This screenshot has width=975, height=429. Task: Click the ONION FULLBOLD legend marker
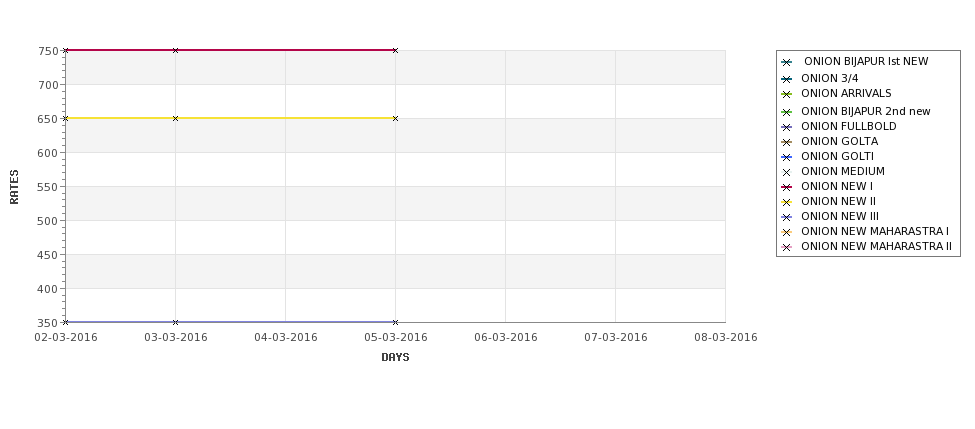pyautogui.click(x=786, y=127)
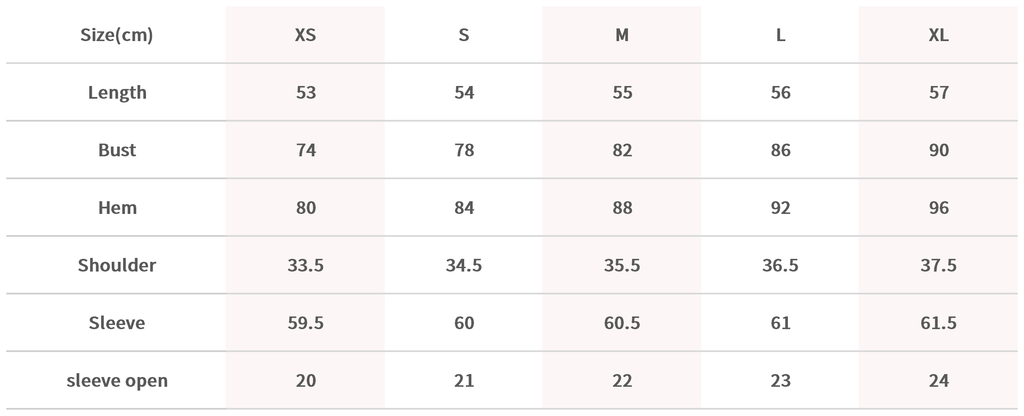Image resolution: width=1024 pixels, height=416 pixels.
Task: Click the sleeve open row label
Action: tap(117, 381)
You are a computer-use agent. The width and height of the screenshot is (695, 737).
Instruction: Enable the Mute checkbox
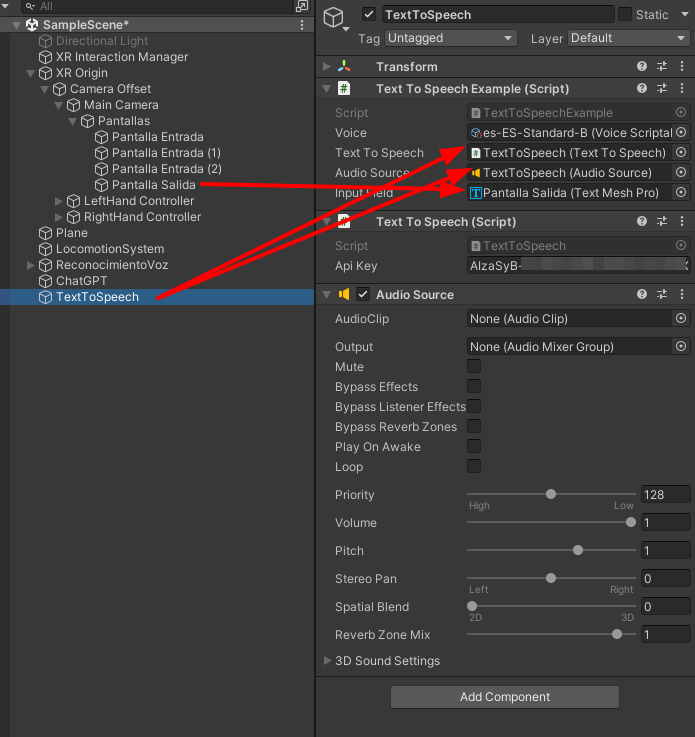point(474,367)
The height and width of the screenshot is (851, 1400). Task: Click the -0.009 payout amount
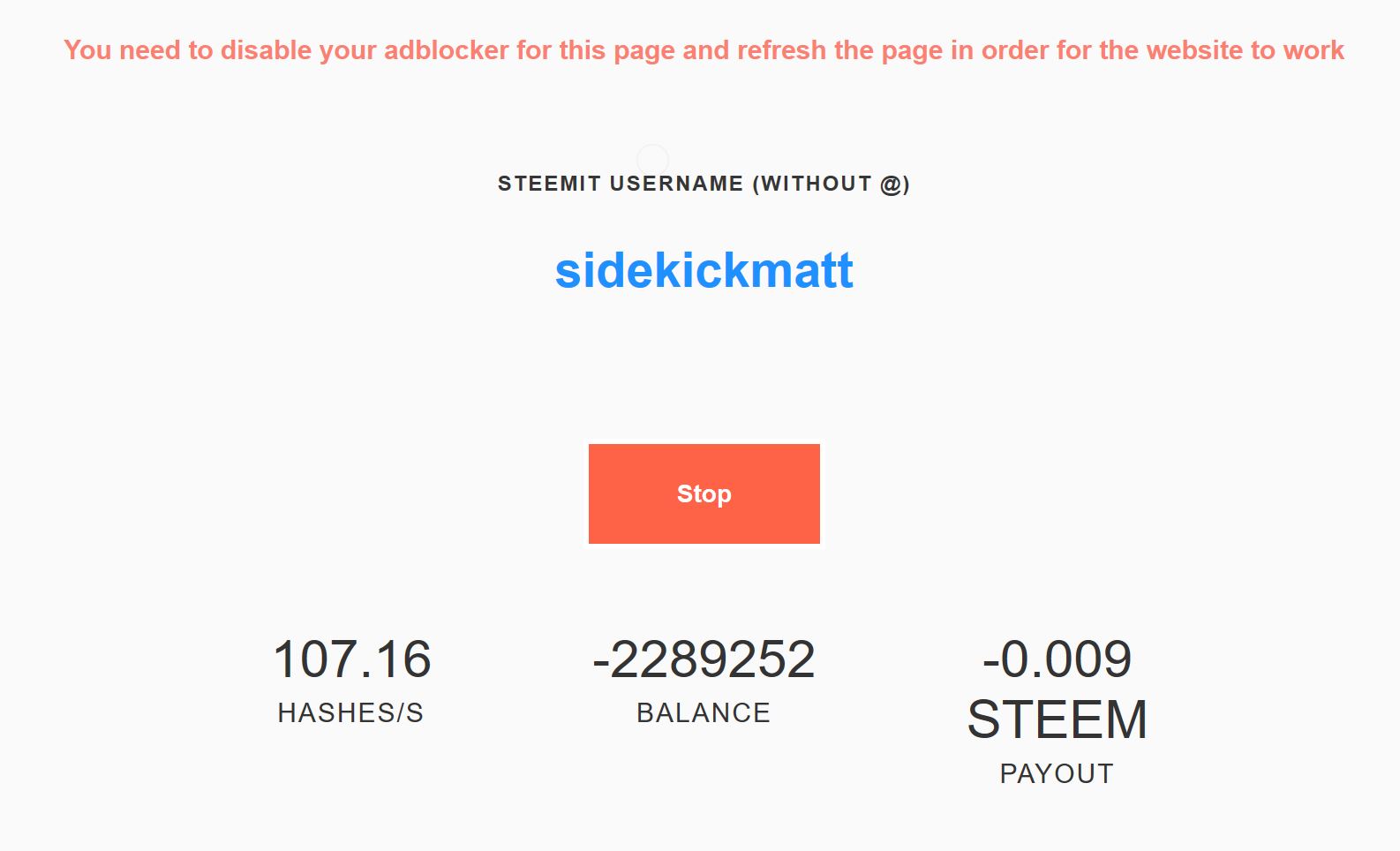click(1057, 659)
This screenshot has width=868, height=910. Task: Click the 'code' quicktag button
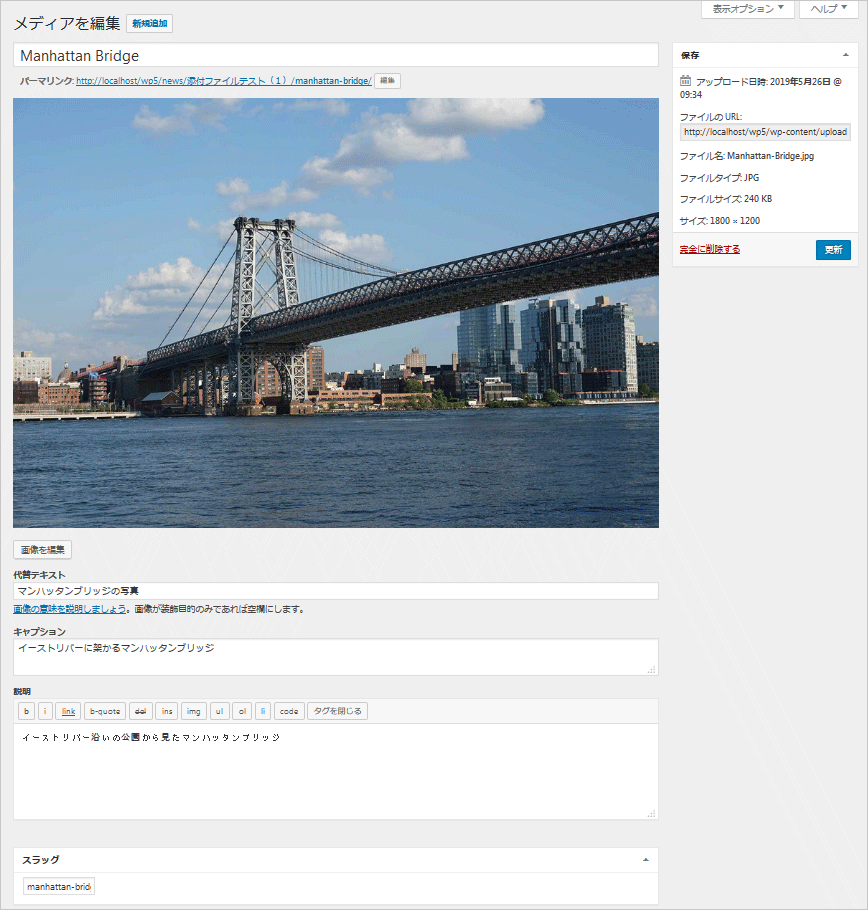289,711
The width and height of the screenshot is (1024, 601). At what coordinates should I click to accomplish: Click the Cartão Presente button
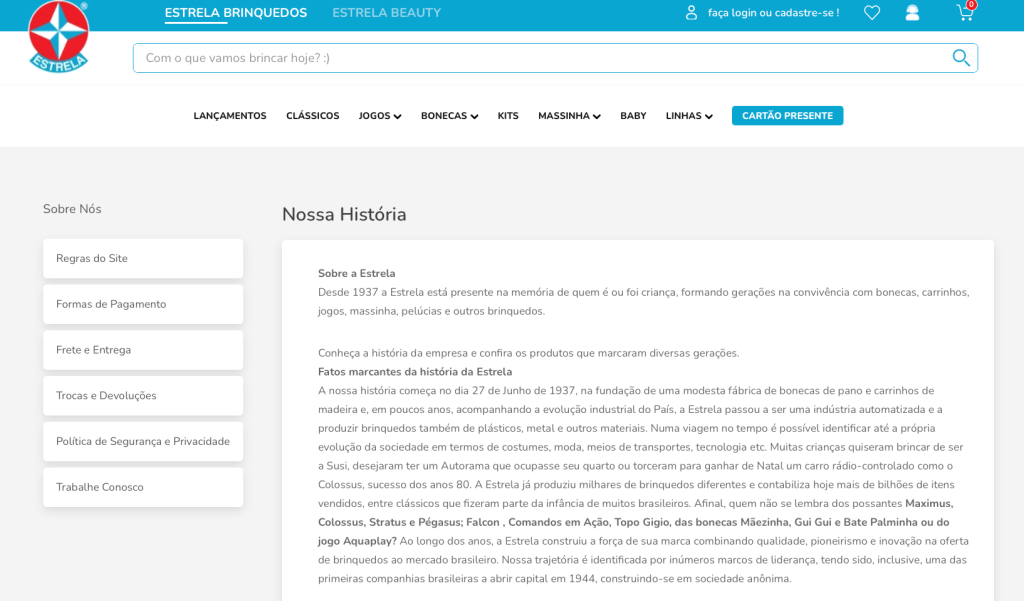(788, 116)
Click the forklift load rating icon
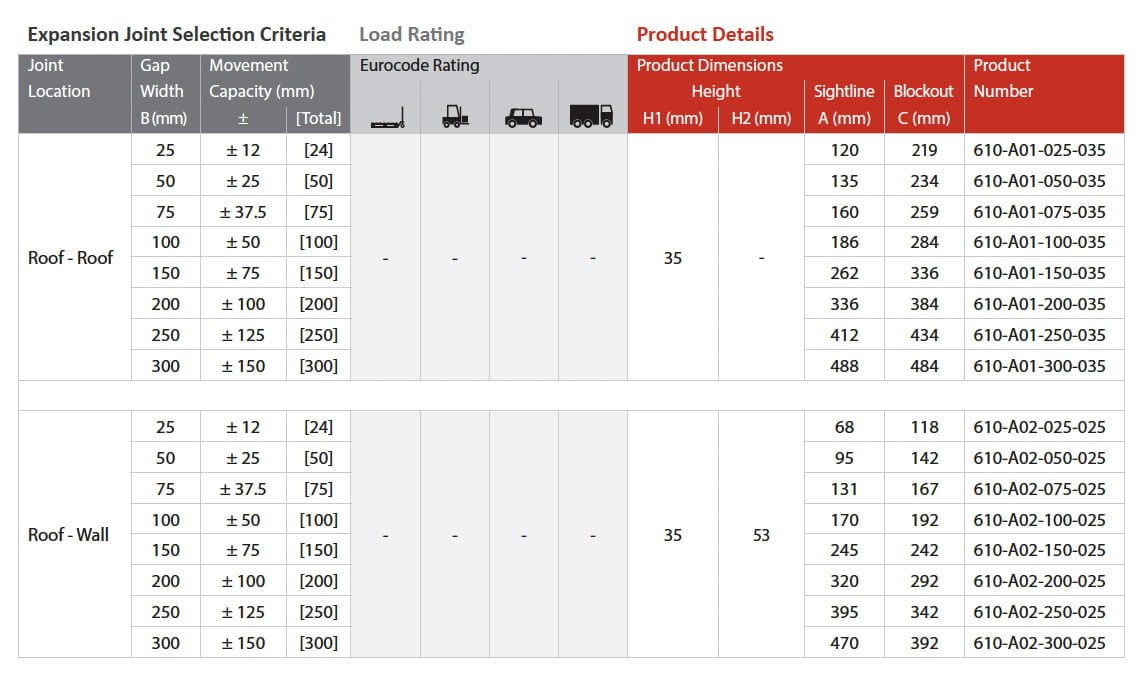Screen dimensions: 1144x679 pyautogui.click(x=455, y=117)
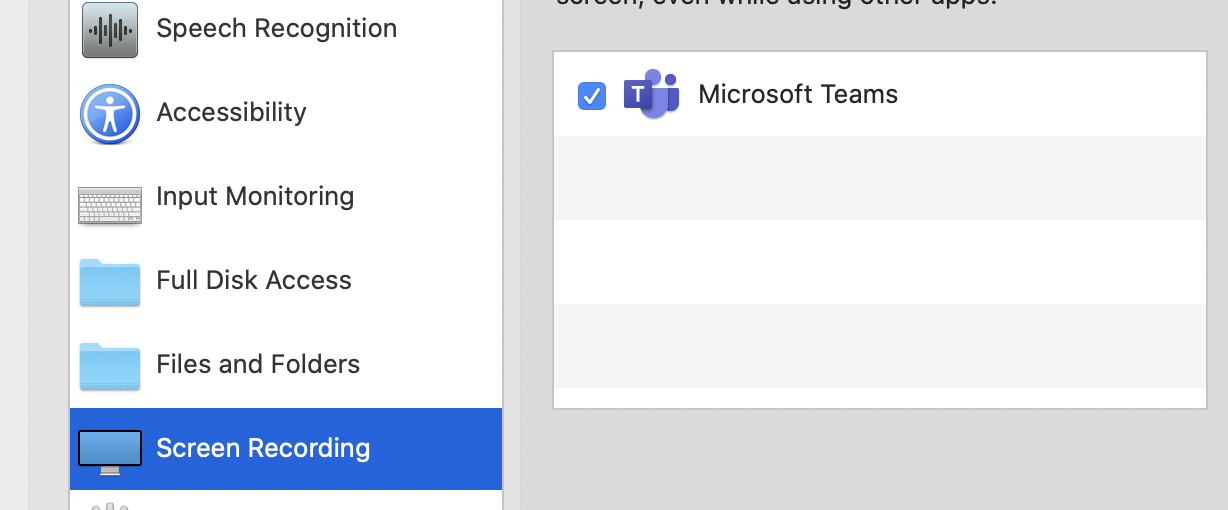
Task: Select the Microsoft Teams app name
Action: tap(798, 94)
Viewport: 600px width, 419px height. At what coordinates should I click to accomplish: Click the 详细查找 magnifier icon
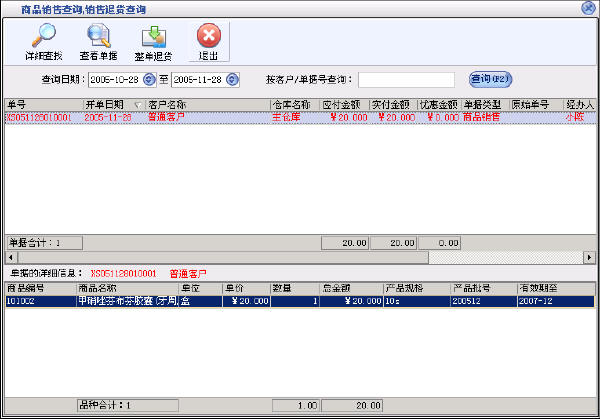coord(43,40)
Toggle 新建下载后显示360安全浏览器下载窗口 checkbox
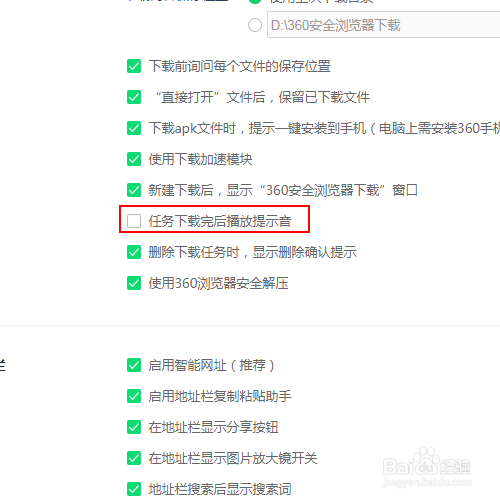This screenshot has width=500, height=500. coord(134,190)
○ ○ ○ ○ ○ ○ ○
WHAT IS REQUIRED | Write out the data exactly, but not its pictures.

YOUR RESPONSE |
This screenshot has width=975, height=429. Task: Click the ONION FULLBOLD legend marker
pyautogui.click(x=786, y=127)
Image resolution: width=1024 pixels, height=416 pixels.
Task: Click the sleeve open row label
Action: tap(117, 381)
You are a computer-use agent. The width and height of the screenshot is (695, 737).
Instruction: Enable the Mute checkbox
point(474,367)
The height and width of the screenshot is (851, 1400). Task: Click the -0.009 payout amount
click(1057, 659)
This screenshot has width=868, height=910. Task: Click the 'code' quicktag button
289,711
The width and height of the screenshot is (1024, 601). At what coordinates should I click to accomplish: Click the Cartão Presente button
(788, 116)
Click the forklift load rating icon
Screen dimensions: 1144x679 pyautogui.click(x=455, y=117)
Task: Select the Microsoft Teams app name
Action: tap(798, 94)
Viewport: 600px width, 419px height. At what coordinates should I click to accomplish: Click the 详细查找 magnifier icon
coord(43,40)
Toggle 新建下载后显示360安全浏览器下载窗口 checkbox
This screenshot has width=500, height=500. coord(134,190)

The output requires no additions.